China is not planning any large-scale stimulus measures to smooth out short-term fluctuations in growth according to the deputy finance minister who explained the government’s view is that the country’s basic economic situation has not changed.
Zhu Guangyao’s comments came after official April data showed across-the-board weakness in activity including output, investment and consumption.
Of particular concern to some analysts and investors is the housing market.
Revenues from property sales fell 7.8 percent in the first four of months of the year compared with the same period last year, the latest data showed.
China’s central bank has reportedly just asked commercial banks to speed up approval of home loans and to set mortgage rates at reasonable levels.
But at the National Statistics Bureau they are not too concerned. Spokesman Pan Jiancheng said: “Looking at the average figures over the past two years, property investment volume is still quite large, and there remains a steady increase.”
Weakness in the property market has implications for China’s financial system.
The shadow banking sector has lent vast amounts to developers and a significant slowing could spell trouble.
Housing also directly affects about 40 other industries in China and is considered a crucial pillar of the economy.

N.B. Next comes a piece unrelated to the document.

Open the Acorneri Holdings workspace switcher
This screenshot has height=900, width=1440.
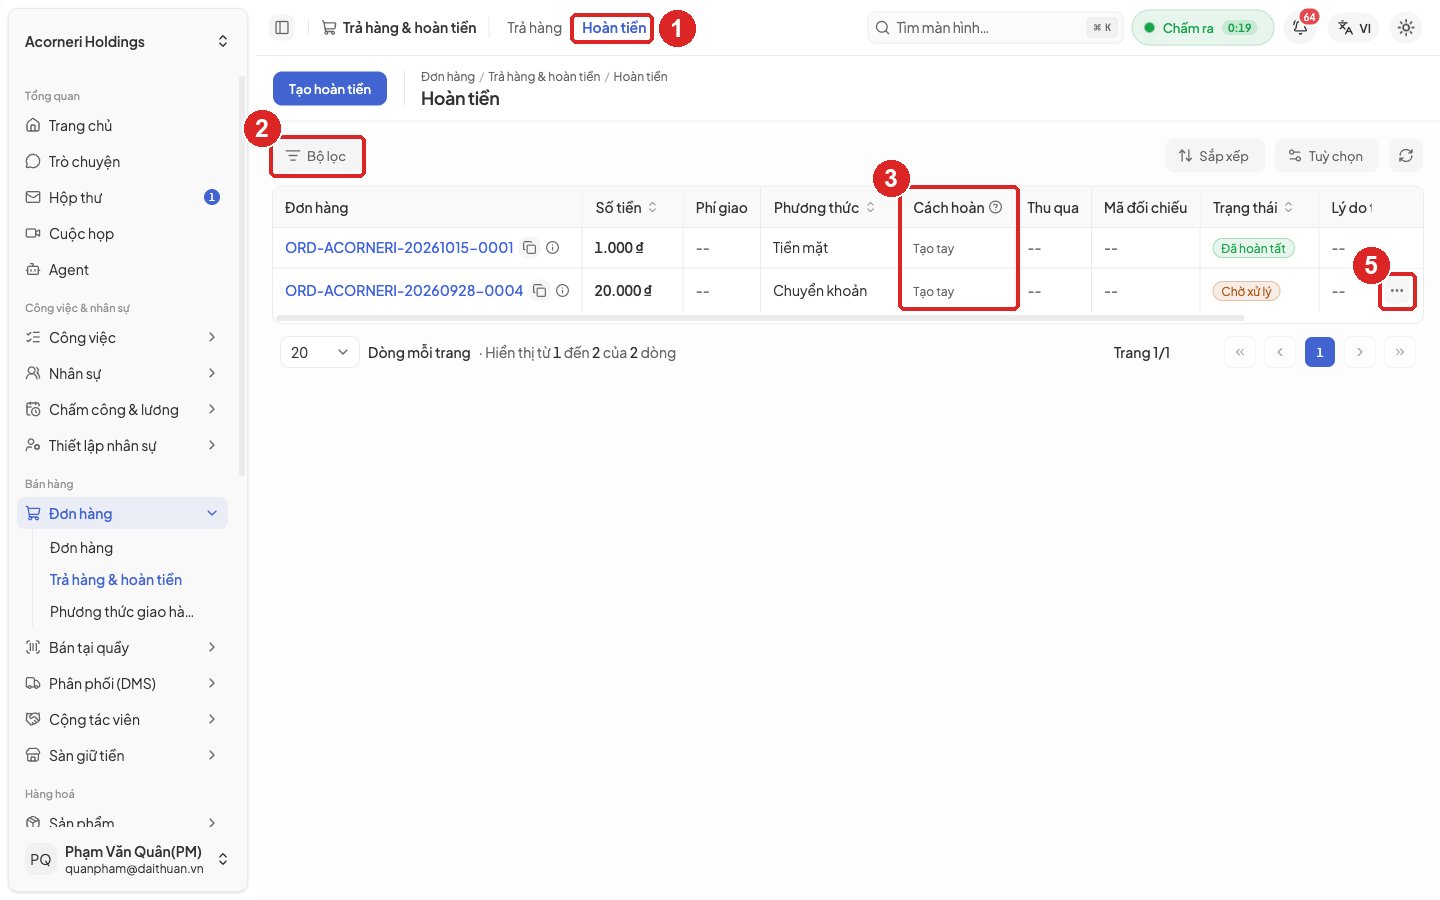pos(126,41)
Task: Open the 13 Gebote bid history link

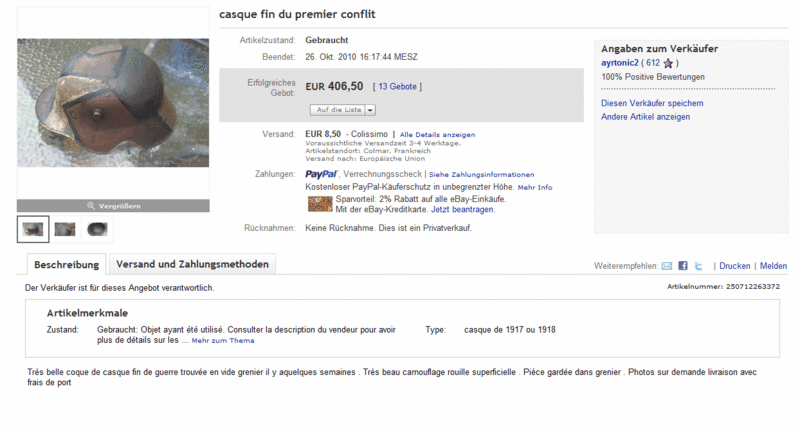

Chinese top leaders have flagged on many occasions that they would be more tolerant of slower economic growth while they push ahead with structural reform to pursue a more sustainable growth model.
In the latest indication of Beijing’s determination to push reforms, Chinese President Xi Jinping had said last week the country must adapt to a “new norm” of economic growth and keep “cool-minded” amid a slowing economy.
He also pledged to continue to coordinate the efforts of stabilising growth, promoting reforms, adjusting structure, improving people’s livelihood and preventing risks so as to ensure sound economic growth and social stability.